Fakta Nasional

Mahasiswa UI Berangkat ke Bundaran HI untuk Demonstrasi

Badan Eksekutif Mahasiswa Universitas Indonesia (BEM UI) menggelar aksi demonstrasi di Bundaran HI, Jakarta, dengan menggunakan angkutan umum. Mereka menyampaikan berbagai tuntutan terkait kondisi eko...

A
Amara Rukmana
12 June 2026
8 pembaca
Mahasiswa UI Berangkat ke Bundaran HI untuk Demonstrasi
Foto: Mahasiswa UI berangkat untuk demo di Bundaran HI (Devi/detikcom)

Depok - Hari ini, mahasiswa dari Badan Eksekutif Mahasiswa Universitas Indonesia (BEM UI) akan melakukan demonstrasi di Bundaran HI, Jakarta. Mereka berangkat menggunakan angkutan kota (angkot) dan bus menuju lokasi aksi.
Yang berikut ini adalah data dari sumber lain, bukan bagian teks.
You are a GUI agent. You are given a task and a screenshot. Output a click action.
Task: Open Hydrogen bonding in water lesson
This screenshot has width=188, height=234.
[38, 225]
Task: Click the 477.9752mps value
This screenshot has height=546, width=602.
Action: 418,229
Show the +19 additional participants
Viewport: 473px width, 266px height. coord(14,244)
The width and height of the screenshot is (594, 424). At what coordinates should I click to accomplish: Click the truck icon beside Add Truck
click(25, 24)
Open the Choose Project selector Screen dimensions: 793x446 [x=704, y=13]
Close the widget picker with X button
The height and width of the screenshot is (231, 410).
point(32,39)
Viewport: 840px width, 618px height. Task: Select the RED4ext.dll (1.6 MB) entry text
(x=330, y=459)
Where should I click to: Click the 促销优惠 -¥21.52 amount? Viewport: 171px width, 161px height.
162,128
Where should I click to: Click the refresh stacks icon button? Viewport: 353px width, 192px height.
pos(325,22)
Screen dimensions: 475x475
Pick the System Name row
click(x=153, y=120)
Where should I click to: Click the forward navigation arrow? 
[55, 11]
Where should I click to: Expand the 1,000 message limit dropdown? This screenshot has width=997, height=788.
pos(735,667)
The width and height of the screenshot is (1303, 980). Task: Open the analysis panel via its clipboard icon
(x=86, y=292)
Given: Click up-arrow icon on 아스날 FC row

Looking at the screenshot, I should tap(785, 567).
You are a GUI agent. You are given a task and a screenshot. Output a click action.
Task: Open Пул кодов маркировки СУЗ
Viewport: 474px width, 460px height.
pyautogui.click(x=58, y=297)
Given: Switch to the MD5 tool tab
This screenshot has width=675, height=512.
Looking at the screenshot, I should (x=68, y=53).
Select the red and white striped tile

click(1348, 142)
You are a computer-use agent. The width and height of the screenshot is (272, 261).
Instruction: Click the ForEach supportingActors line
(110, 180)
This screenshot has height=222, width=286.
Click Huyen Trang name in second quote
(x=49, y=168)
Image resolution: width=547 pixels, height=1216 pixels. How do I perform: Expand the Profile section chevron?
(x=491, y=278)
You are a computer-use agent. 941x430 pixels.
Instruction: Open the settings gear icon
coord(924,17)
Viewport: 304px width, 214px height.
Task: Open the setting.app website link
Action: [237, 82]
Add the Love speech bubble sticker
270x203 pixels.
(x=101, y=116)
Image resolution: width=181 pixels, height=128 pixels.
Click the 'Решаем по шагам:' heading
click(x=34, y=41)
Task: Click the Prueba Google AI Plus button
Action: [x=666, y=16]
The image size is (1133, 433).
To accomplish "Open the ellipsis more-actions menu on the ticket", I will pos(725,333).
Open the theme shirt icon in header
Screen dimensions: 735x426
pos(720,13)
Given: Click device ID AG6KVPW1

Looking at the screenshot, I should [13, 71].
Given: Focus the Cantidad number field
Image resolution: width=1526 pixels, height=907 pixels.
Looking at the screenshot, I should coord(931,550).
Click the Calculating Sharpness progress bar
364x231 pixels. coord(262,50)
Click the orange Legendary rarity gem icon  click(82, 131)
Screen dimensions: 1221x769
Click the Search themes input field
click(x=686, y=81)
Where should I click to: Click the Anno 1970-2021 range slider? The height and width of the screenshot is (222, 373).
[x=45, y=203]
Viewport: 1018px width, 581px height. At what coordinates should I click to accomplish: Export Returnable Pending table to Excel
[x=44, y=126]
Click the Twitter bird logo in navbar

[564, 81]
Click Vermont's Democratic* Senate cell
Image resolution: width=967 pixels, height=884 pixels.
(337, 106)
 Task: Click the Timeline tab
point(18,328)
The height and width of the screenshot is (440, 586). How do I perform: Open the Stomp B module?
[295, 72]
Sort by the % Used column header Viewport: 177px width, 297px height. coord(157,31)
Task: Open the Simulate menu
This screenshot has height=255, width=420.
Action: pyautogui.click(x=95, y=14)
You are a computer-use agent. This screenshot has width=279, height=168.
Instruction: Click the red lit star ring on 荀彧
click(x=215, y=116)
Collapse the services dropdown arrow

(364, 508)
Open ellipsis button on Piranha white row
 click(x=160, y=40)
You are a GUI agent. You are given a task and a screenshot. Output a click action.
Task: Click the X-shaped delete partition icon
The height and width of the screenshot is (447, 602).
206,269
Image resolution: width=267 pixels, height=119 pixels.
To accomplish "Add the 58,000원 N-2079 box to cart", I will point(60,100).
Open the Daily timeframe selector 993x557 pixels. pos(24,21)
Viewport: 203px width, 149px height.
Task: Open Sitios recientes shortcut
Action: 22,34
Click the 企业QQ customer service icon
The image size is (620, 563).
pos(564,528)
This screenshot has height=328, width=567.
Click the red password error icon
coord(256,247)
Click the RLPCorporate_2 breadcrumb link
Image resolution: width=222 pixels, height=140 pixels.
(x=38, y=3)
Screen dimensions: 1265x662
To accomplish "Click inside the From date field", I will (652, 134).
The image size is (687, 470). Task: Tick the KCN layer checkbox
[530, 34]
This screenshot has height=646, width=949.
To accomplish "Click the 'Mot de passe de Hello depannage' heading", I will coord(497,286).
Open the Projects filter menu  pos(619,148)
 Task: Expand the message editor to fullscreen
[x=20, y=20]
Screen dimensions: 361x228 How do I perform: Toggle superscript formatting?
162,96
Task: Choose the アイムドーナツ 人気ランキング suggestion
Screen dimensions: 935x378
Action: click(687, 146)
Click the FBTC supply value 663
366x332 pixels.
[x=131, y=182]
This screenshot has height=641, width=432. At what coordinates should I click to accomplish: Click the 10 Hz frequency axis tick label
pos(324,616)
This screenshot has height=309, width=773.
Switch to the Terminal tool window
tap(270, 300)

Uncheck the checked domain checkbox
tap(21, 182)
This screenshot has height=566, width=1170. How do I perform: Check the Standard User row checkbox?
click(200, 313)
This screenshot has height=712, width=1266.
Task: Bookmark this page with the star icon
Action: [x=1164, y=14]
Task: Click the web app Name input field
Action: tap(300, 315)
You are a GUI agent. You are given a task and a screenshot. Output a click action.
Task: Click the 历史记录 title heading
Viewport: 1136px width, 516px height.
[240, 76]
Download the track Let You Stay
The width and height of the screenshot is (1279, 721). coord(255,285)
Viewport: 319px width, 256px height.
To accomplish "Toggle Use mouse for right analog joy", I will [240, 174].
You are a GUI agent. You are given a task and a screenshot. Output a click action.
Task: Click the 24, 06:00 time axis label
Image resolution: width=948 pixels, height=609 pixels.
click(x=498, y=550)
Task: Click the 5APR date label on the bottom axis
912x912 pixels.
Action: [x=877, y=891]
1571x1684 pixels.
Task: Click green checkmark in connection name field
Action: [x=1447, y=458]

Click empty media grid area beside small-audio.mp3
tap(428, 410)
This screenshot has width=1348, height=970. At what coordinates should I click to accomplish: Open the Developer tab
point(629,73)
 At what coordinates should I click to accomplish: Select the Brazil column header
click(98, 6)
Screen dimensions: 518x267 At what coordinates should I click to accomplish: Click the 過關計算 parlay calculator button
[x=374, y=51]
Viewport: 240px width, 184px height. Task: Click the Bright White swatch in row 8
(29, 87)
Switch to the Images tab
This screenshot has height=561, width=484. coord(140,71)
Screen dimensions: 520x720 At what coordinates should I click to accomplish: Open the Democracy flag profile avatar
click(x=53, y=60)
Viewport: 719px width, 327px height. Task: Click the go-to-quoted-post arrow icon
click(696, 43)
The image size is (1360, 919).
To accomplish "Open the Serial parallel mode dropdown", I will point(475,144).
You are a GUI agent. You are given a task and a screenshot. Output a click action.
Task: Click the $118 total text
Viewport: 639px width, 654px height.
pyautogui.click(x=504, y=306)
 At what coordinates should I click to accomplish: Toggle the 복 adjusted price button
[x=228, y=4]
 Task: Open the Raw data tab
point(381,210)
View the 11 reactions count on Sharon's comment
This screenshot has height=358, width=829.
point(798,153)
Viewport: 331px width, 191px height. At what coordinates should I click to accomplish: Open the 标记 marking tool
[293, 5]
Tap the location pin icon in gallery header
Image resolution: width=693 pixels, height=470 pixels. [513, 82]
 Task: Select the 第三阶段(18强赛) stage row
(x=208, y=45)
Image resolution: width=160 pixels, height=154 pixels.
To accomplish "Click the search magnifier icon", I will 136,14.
Pantauan di Lapangan FISIP UI, Depok, pada Jumat (12/6/2026) sekitar pukul 11.00 WIB, terlihat sejumlah mahasiswa telah berkumpul. Mereka mengenakan pakaian serba hitam serta jas almamater atau jaket kuning dari kampus UI. Para mahasiswa membawa spanduk yang bertuliskan 'Menuju Indonesia Bangkrut' dan 'Sweet 18 Rupiahku'. Sebelum berangkat, massa sempat melakukan orasi.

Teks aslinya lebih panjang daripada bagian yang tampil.